Folgendes Mail betreffend eine Mutter-Tochter-Beziehung habe ich bekommen:

 

Lieber Bernd,

Vielleicht erinnerst du dich, dass ich dich mal vor Jahren wegen meiner Mutter angesprochen habe. Es ging darum, dass ich sie wieder in Nürnberg besuchen, betreuen und ihr helfen wollte.

Doch es fällt mir schwer, da sie auch in ihrem hohen Alter nicht aufhört, mich ständig zu beschimpfen und zu kritisieren.

Meine Motivation sie weiterhin mit Liebe zu besuchen und alles für sie zu tun, was mir möglich ist, erklärte ich dir (und mir) mit meinem Bestreben nicht Böses mit Bösem zu beantworten. Und ich hatte natürlich die Hoffnung vielleicht mal Liebe oder wenigstens irgendein Interesse an mir zurück zu bekommen. So hielt ich es bis zuletzt.

Bei meinem letzten Anruf vor 2 Wochen kritisierte sie mich wieder hart und fand sehr unschöne Worte. Sie erklärte es sei der Herrgott, der ihr hilft mich zu erkennen und der ihre Ansichten über mich bestätigt.

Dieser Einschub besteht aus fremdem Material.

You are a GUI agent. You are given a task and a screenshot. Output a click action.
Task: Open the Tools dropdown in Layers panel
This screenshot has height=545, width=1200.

Nun gibt es rein gar nichts Negatives, was ich gesagt, getan habe oder zu bereuen hätte. Es ist ihre Nichtliebe zu mir. Sie findet immer einen Anlass mich zu attackieren. Zuletzt hat sie mir einen bösen Brief geschrieben in dem sie all ihre Vorwürfe mir gegenüber wiederholte.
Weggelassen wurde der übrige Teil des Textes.